Has number phi ever popped up in modern or classical physics

[Matrixman13]

I was wondering if the number phi (1.618) has ever popped up in modern or classical physics. thanks in advance

 

[Matrixman13]

I have been looking into the divine proportion and so i was wondering if phi has ever showed up in physics...just a clarification.

 

[Janitor]

I have heard of it coming up in biology, but not in physics. Take that for what it's worth.

 

[flexten]

1/G=G-1 only place i ever saw it was when i wrote root finding algorithm. Golden section converges faster than interval halving with same amount of work ... but not as fast as Newton's method (Newton's sometimes don't converge as often).
Plant ratios : oak 2/5 (rev/leafs) elm 1/2 beech 1/3 some trees 3/8 some bushes 5/13 pinecones and common teasel and sunflower 21 curves crossing 34 curves ... 34-55, 55-89, dahlia 8 ray 13 ragwort 21 oxeye daisy. That's all i have. It's geometric and biological somehow.

Best

 

[Lokolo]

well I am doing my maths coursework and its to do with the phi function, you look at the factors of a numbers (eg. 7) and look at the factors below it (1,2,3,4,5,6,7) and any of the factors which are in the factors of 7 you don't include (excluding 1, that would defeat the whole object). Not sure if it has any relevence to the Phi number though.../me gets out his coursework...

 

[flexten]

Thinking about it a little more: i never heard of the golden ratio having a name.
It's just the limit of the ratio of two terms in the Fibonacci series : 1 2 3 5 8 13 21 ...

[tex]
\frac{{\sqrt 5 - 1}}{2} = .618...
[/tex]

The nth term (n large) is given by :

[itex]
\[
\frac{1}{{\sqrt 5 }}\left( {\left[ {\frac{{1 + \sqrt 5 }}{2}} \right]^{n + 1} - \left[ {\frac{{1 - \sqrt 5 }}{2}} \right]^{n + 1} } \right)
\]
[/itex]

Best

 

[Dburghoff]

Well, pi can be expressed in terms of the sum of the arctangents of a bunch of Fibonacci numbers. Does that count?

 

[Matrixman13]

well i know what it is,I just wanted to know if it was in physics cause i know it's in biology a lot.

 

[Gokul43201]

I've never come across it in physics. Well, if you had something that was a solution of the required quadratic, it could be a multiple of phi, but that doesn't really mean anything special.

 

[Matrixman13]

I have done some research, and I found this site
http://www.tshankha.com/phi.htm

It apparently shows that phi has been appearing in quantum equations.
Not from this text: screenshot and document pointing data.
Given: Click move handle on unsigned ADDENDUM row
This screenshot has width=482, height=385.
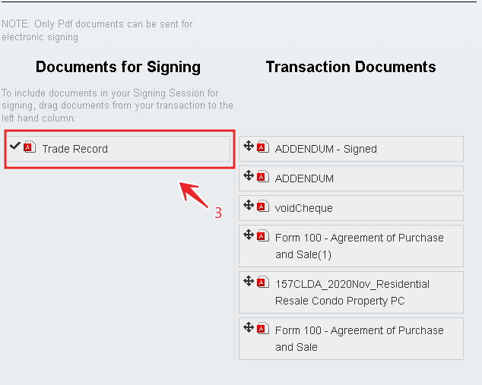Looking at the screenshot, I should point(249,175).
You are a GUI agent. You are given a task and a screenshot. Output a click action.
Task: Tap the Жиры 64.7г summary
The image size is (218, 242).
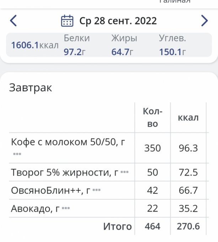tap(123, 45)
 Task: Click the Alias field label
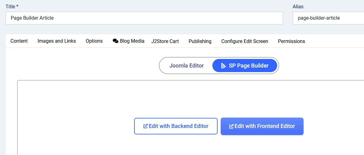(x=298, y=6)
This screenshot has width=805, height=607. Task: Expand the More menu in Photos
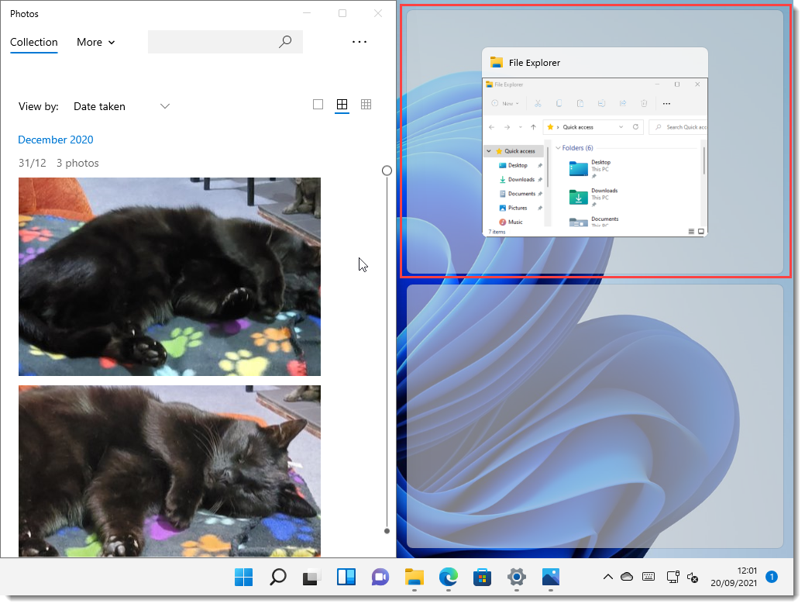click(95, 42)
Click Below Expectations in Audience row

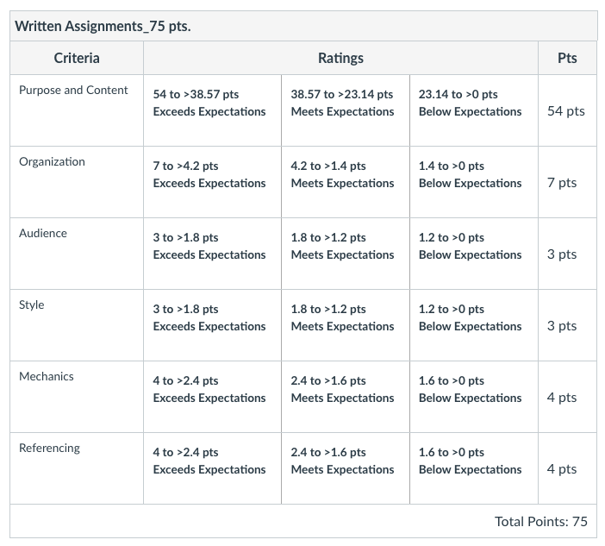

I'm only 14...so i don't really know what the math means.
could someone please explain what's going on in this site
thanx

 

[Matrixman13]

or maybe not

k...can someone atleast comment on the site

 

[Janitor]

I remember Loren Booda's physics website makes mention of Fibonacci numbers, which of course is a topic that has ties to the Golden section. Maybe he will enlighten us.